New York Yankees – No. 76
- Coach

Teams
- As coach Minnesota Twins (2017–2019); New York Yankees (2020–present);

= Tanner Swanson =

American baseball coach

Tanner Swanson is an American professional baseball coach. He is the major league quality control coach and catching coordinator for the New York Yankees of Major League Baseball (MLB). He previously served as the Minor and Major League Catching Coordinator for the Minnesota Twins.

==Career==
Swanson attended Cle Elum-Roslyn High School in Cle Elum, Washington. He played four years of college baseball. He spent his freshman season at Green River College, sophomore season at Everett Community College, and his final two seasons at Central Washington University. Swanson played as an infielder. He graduated from Central Washington with a Bachelor of Science in Physical Education and School Health.

Swanson spent 2007 and 2008 as a health education teacher and baseball coach at Sultan Senior High School. He was an assistant coach for Everett Community College in 2009. Swanson spent 2010 as an assistant coach, and as a lecturer in the School of Physical Education and School Health at Central Washington University. He then spent the 2011 season as the head baseball coach for Green River College.

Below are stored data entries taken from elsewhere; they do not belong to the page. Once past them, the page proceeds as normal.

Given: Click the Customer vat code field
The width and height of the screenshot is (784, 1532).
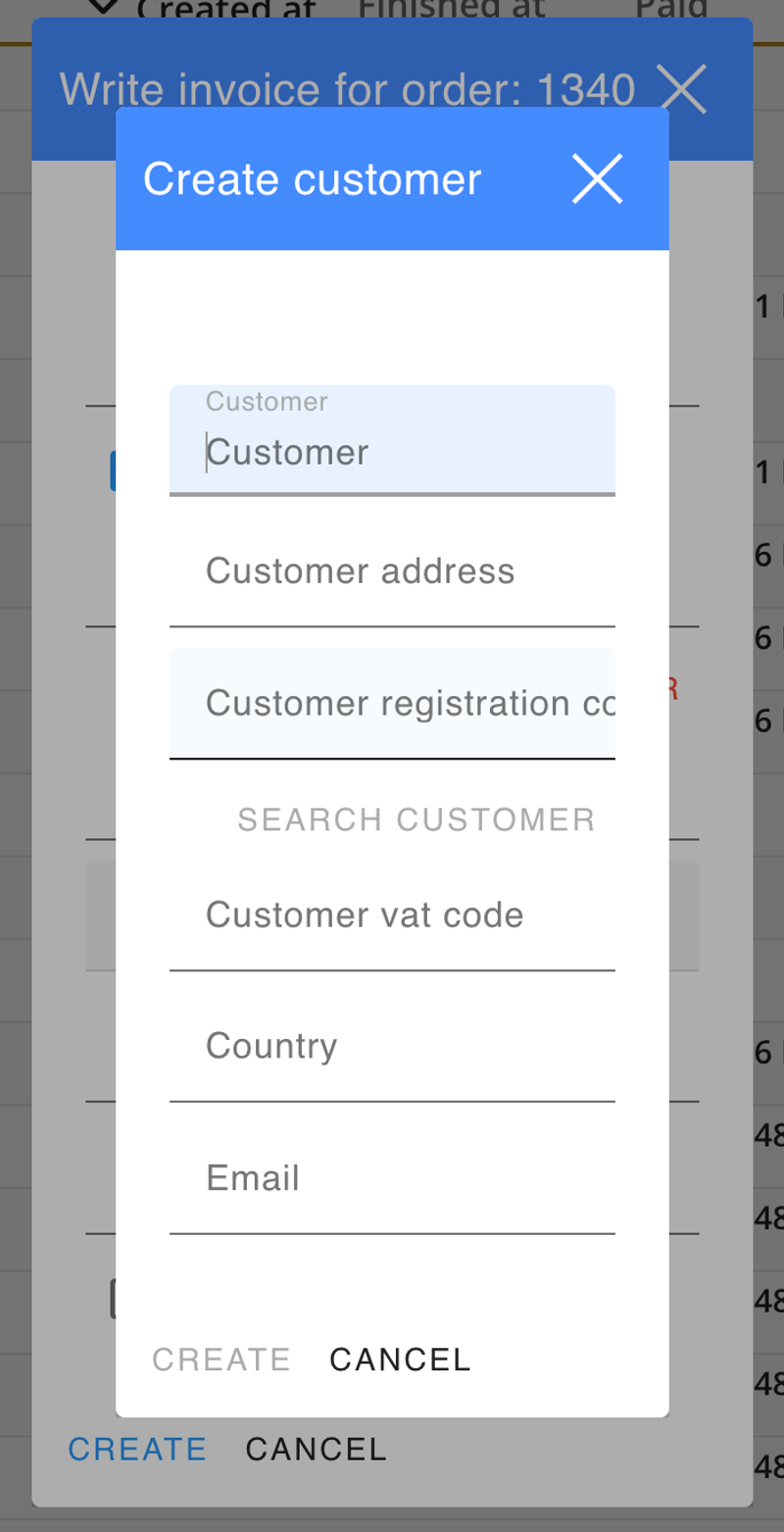Looking at the screenshot, I should [x=392, y=915].
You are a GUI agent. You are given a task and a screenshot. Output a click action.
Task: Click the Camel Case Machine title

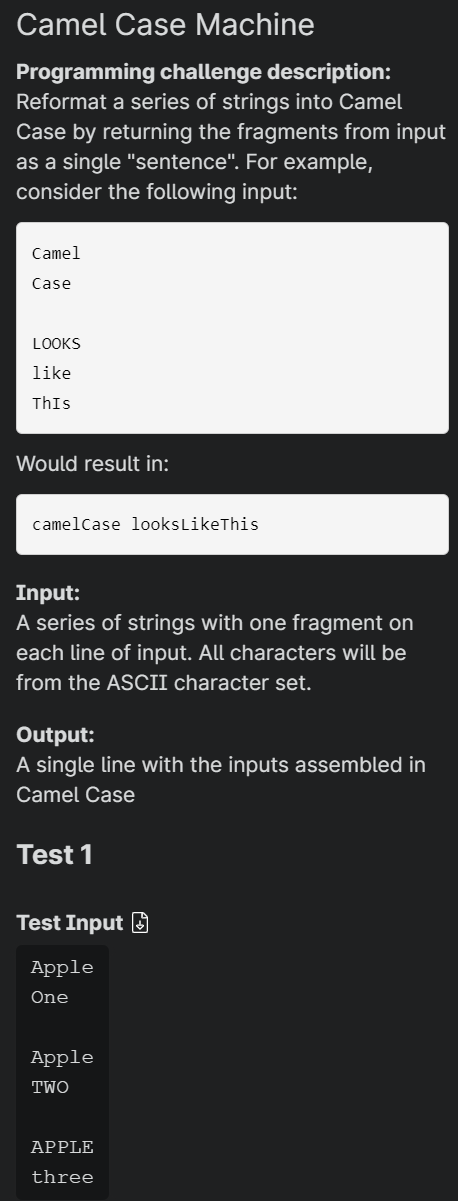[x=165, y=25]
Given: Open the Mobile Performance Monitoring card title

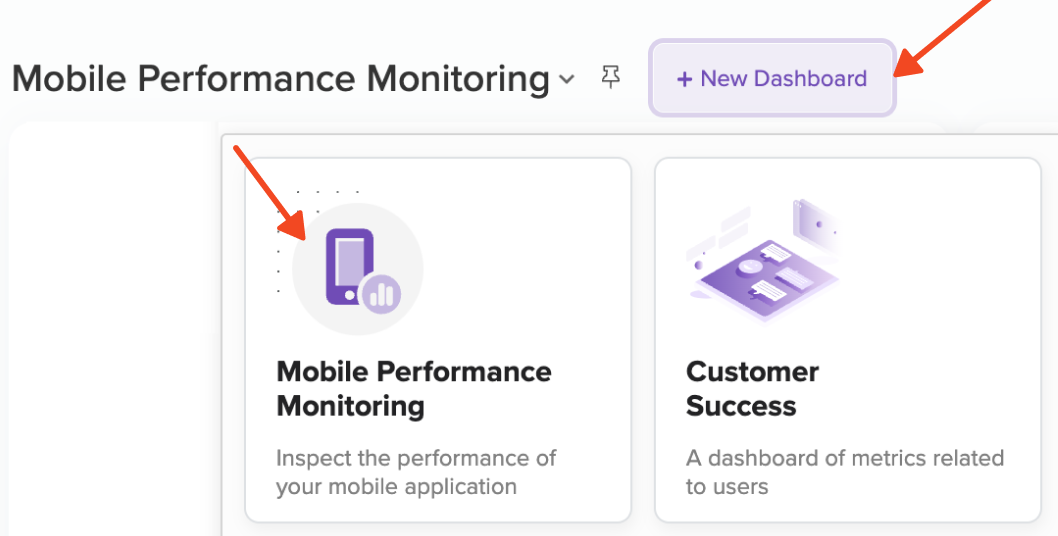Looking at the screenshot, I should [414, 389].
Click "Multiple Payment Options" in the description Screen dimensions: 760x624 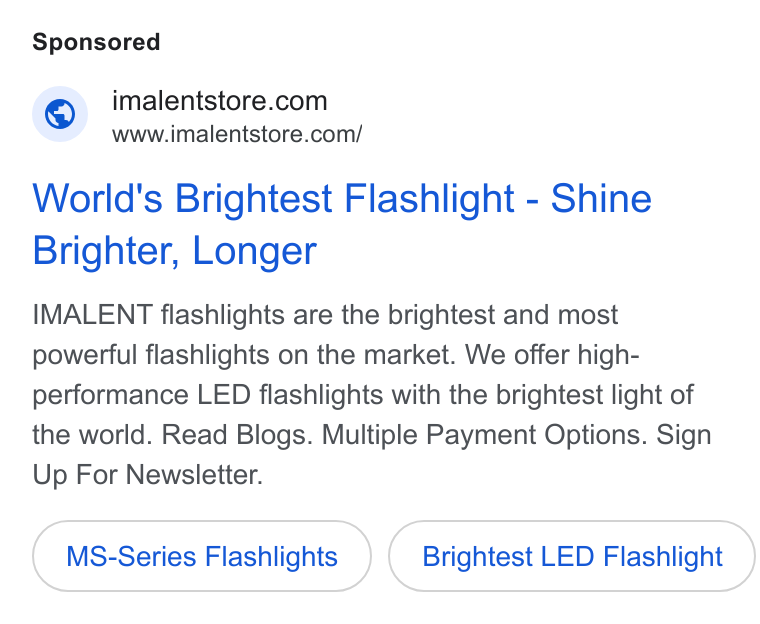click(484, 434)
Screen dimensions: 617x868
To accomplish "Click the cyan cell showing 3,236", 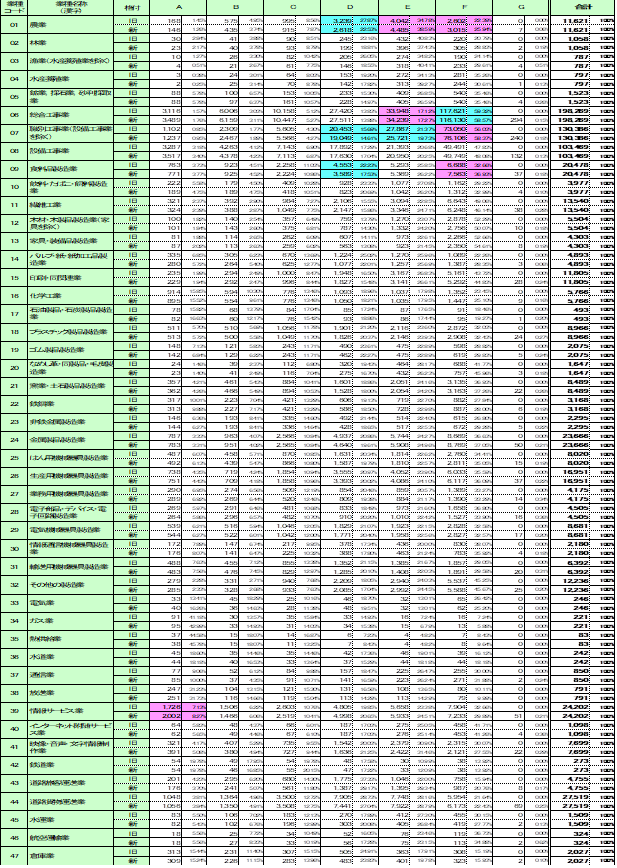I will tap(338, 20).
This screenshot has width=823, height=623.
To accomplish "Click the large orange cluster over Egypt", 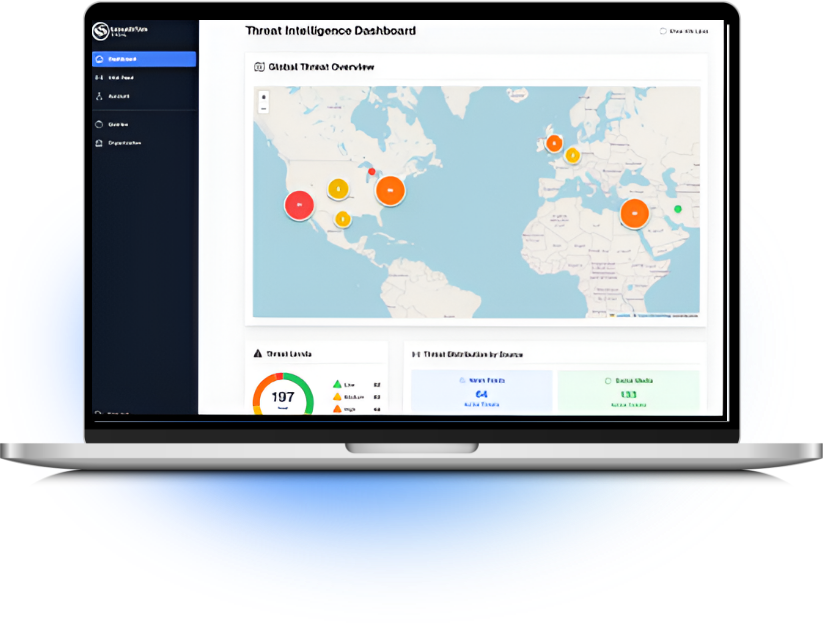I will [634, 213].
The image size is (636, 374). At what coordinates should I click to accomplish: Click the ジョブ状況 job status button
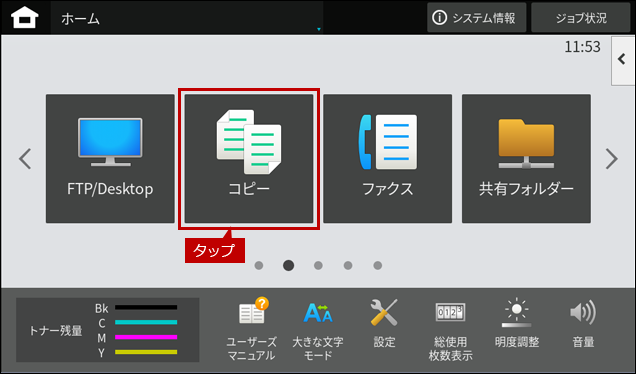tap(581, 18)
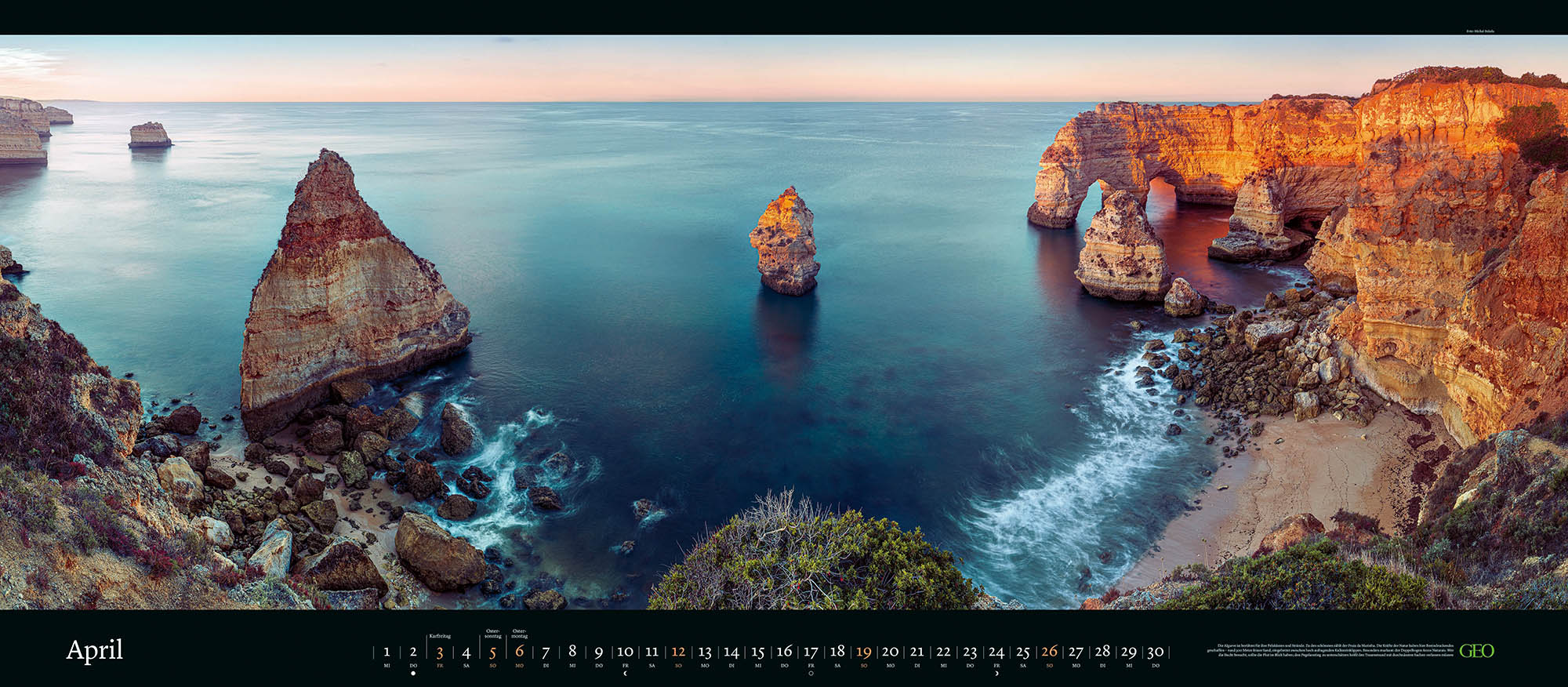Choose orange Sunday date 12
This screenshot has height=687, width=1568.
678,652
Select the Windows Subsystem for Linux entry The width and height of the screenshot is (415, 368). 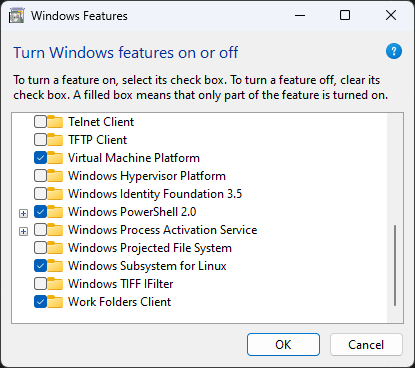[147, 266]
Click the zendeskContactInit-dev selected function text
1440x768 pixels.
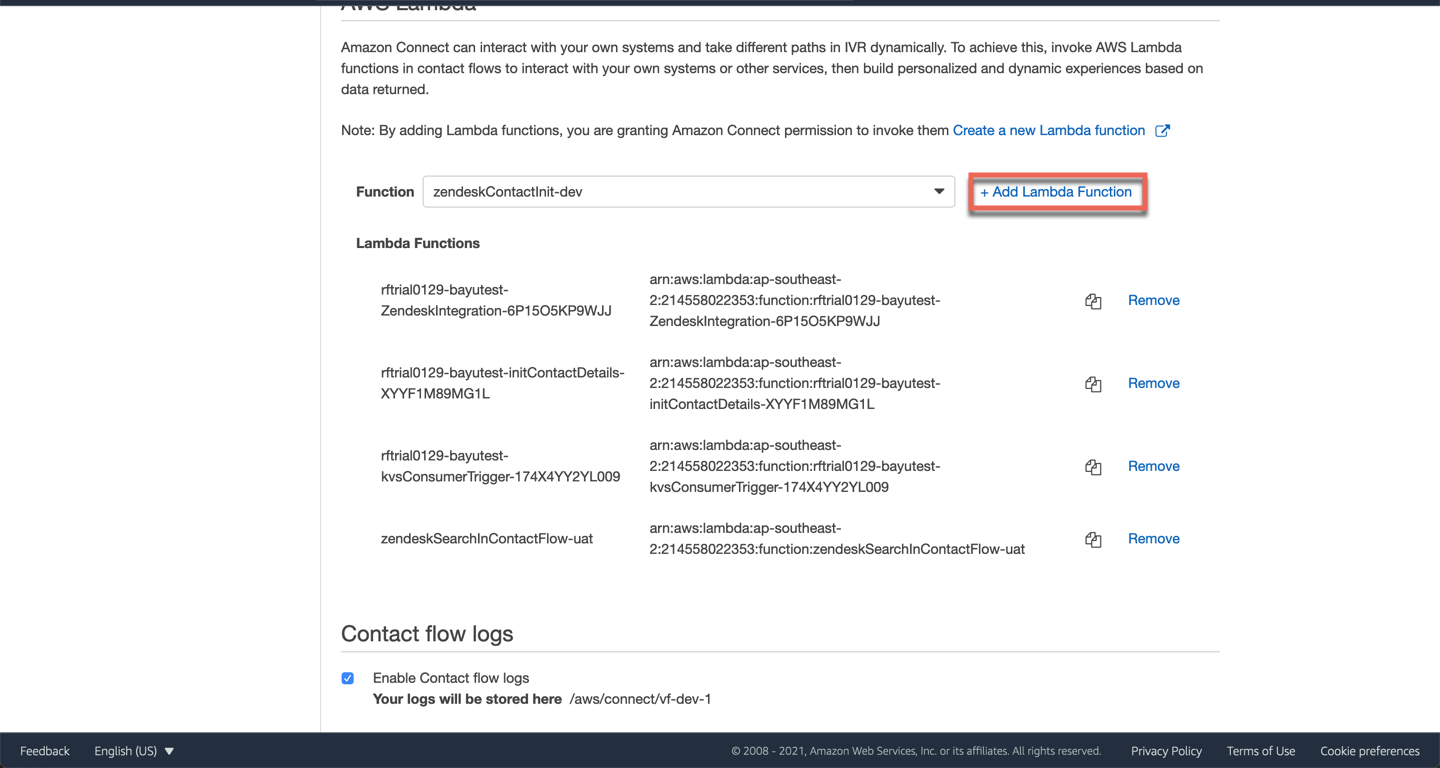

Swanson spent 2012 through July 2017 at the University of Washington. He was a graduate manager in 2011–2012, director of baseball operations for part of 2012, and then volunteer assistant coach for the remainder of his time there. While at Washington, Swanson began to focus on coaching catchers. Swanson also founded D1 Catching, an independent catching coaching and consultation business in 2015. He was hired as a full-time assistant coach at Santa Clara University in July 2017. Swanson entered professional baseball when he was hired by the Minnesota Twins as their minor league catching coordinator in November 2017.

In November 2019, Swanson was hired by the New York Yankees to serve as their major league quality control coach and catching coordinator. Swanson's work with Austin Wells is credited with keeping him at the position, when it was expected that he would move to first base or the outfield.

Swanson served as the bench coach for the Great Britain national baseball team in the 2026 World Baseball Classic.

On July 8, 2026, Swanson served as acting manager after manager Aaron Boone and bench coach Brad Ausmus were ejected versus the Tampa Bay Rays.